Committee of African Youth Advisors

EGPAF developed a Committee of African Youth Advisors (CAYA). This is a group of young individuals representing various country perspectives who lead at a global level to inform health programs that meet the needs and perspectives of young clients and beneficiaries. These youth meet monthly and work alongside EGPAF country staff and global team representatives. To date, CAYA members and focal persons have informed changes and guided tools to better inform disclosure and treatment support for caregivers, clinicians, and communities. They have also transferred their understanding from working at the global level to advocacy at the national level. CAYA has designed their own tools for use in peer groups. Their input has facilitated EGPAF to gain a real-world understanding to better reach young men, learn about messages around sex in support groups, and the experiences of transition to adult care.

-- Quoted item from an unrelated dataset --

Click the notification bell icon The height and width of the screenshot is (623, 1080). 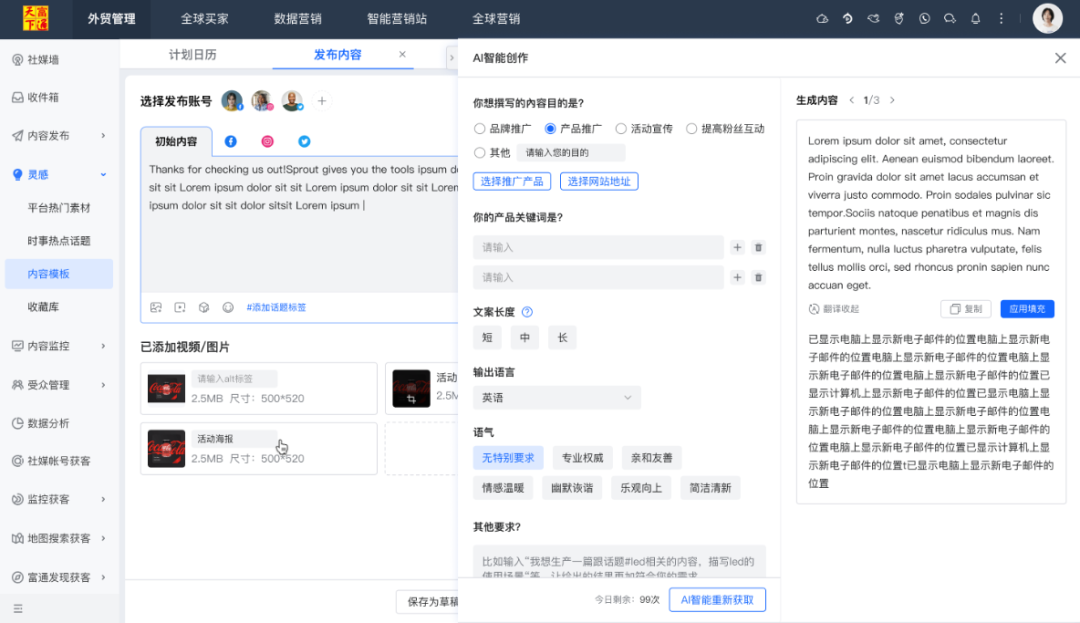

Differentiated Service Delivery

In most of our adolescent-supported settings, differentiated approaches to care, wherein HIV testing and treatment services are tailored to the needs of clients (those active and retained on ART requiring less clinical oversight and those failing treatment and needing support) is implemented. Some of these differentiated care strategies have included use of peer mentors to bolster treatment support, adolescent-specific rooms built within existing clinic settings to ensure age-appropriate care, and optimizing clinic times to align with school schedules and clinical status (slow and fast-tracked services).

Capacity-building

Many health care workers report feeling ill-prepared to handle the needs and behaviors of adolescents. EGPAF has scaled up trainings for professional and lay cadres using standardized guidelines, site-level support, and job aids to address the various and specific needs of this population. Trainings have covered diverse areas such as HIV self-testing and use of pre-exposure prophylaxis (PrEP), along with integration of services to address sexual health, reproductive health, gender-based violence, and psychosocial support. EGPAF has expanded community-based capacity for schools with learners living with HIV, to implement DREAMS for pregnant and breastfeeding adolescent girls and young women, and with community leaders to provide home visits for pregnant adolescents.

Peer-led Psychosocial Support Groups

Adolescents are often motivated by their peer relations. Empowering adolescents to support HIV disclosure, treatment adherence, and HIV stigma reduction can have a powerful impact on adolescent HIV care and treatment retention. Across EGPAF-supported sites, various models of psychosocial support are implemented, many using the Ariel Club approach. The club approach complements clinical services, providing a safe space where adolescents living with HIV can talk to trained peers about topics that will help them to achieve and sustain viral suppression to reach their life goals. EGPAF, with CAYA’s support, has standardized a new practice by adding youth created CAYA cartoons in Ariel groups. In Malawi, these dialogue boosts have been beneficial in covering sensitive topics such as disclosure of HIV status to a romantic partner.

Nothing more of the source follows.